# Square Head to Hex Head?



## Dwight Ennis (Jan 2, 2008)

Does anyone know when the transition took place from square-headed bolts and square nuts to hex-headed bolts and hex nuts? I'm reasonably sure it was after the turn of the 20th century.


----------



## JEFF RUNGE (Jan 2, 2008)

Dwight, look like you are correct,  but I did come across the name Whitworth and the year 1841 in several searches.  But no references to a patent or the like. There was indication that some clock  and gun makes may have been the first, circa 1850's


----------



## Mike Reilley (Jan 2, 2008)

My grandfather was the general manager of a US Steel nail and screw factory. Square headed nuts were also called cut nuts. Cut nuts were made by drilling/punching a large sheet of steel with thousands of holes aligned in rows and columns. ... Then the sheet was "cut" in a shear to create long "stick" of steel with a single row of holes. These long pieces were fed into another machine that threaded the holes...then a smaller shear cut across the "stick". The cutting process wasn't very accurate...and that's why cut nuts didn't always have the hole in the center of the nut.

The bolts were made from steel "wire". The wire was heated till it was soft...then put into a machine that squashed the head area to form a mushroom like head...and it also cut the bolt to length. The bolts were then pushed through a form that squared the head. This resulted in some of the heads being distorted and not centered on the wire shaft. The next step rolled the threads onto the wire shaft.

For both bolts and nuts, heat treating/hardening of the metal was the last step. 

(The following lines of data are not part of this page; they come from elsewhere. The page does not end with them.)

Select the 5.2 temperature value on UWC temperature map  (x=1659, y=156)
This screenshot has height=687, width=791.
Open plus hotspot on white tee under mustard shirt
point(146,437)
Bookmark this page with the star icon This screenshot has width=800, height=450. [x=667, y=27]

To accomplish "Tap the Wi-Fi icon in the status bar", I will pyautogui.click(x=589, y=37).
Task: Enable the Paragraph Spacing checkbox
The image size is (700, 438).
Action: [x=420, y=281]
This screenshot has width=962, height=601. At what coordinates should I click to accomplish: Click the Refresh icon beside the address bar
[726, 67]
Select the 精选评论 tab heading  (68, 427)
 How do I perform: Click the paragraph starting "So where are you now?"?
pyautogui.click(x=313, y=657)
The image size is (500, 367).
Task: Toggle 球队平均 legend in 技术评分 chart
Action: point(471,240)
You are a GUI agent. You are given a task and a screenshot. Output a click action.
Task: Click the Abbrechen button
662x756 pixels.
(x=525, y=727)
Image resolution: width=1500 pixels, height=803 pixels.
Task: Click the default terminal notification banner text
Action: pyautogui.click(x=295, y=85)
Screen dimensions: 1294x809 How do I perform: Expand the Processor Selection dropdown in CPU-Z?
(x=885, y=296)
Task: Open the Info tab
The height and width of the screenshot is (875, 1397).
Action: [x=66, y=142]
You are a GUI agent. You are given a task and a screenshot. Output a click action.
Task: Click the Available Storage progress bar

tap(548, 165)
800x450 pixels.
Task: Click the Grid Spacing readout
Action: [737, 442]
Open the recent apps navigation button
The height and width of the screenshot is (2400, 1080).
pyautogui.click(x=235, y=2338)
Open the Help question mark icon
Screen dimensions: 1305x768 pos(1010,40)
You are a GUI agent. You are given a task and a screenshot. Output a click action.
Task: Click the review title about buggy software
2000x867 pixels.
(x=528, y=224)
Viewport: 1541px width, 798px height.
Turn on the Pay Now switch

By the way...that 1949 agreement to standardize nuts and bolts into ISO inch and ISO metric was probably when the square headed bolts/nuts ended production in mass...as it would have required new investments in machinery.


----------



## Del Tapparo (Jan 4, 2008)

That's very interesting Mike. I remember all of the oddities of shapes and alignment. It now makes sense.


----------



## armorsmith (Jun 1, 2008)

Mike, 

Thanks for the history lesson, very informative. 

Bob C.


----------



## Dwight Ennis (Jan 2, 2008)

That's very interesting Mikey, thanks. Similar methods of manufacture were probably used prior to mechanization, though on a smaller scale and with manually operated machinery. Sounds a lot like the info on the link posted on FB about how carriage bolts were made.
It's intriguing that, for such a common thing as bolts and nuts, so little about their history is readily available on the web.

BTW, I posted the same question on the NorCal Group. Randy Hees responded with the following...

*The primary driving force was use of socket wrenches. Generally square heads are better for open end "hand" wrenches.

Generally we see square head bolts used on the Carter built equipment, but, we do find some hex on passenger cars, suggesting that hex was higher class. Similarly we find hex used earlier on air brake equipment, when installed on a wood car built with square head bolts. I suspect a locomotive or similar machine used more hex earlier as well.

Our West Side flat cars (built 1928-1928) have a mix of square head and hex...

As late as 1995 square head bolts were easily available at local specialty shops in a great variety of lengths and sizes (for example, 2, 7/8x17", the bolts were made to order, with a 2 week lead time). At the time there were two head sizes for any bolt diameter, a normal, and "heavy head"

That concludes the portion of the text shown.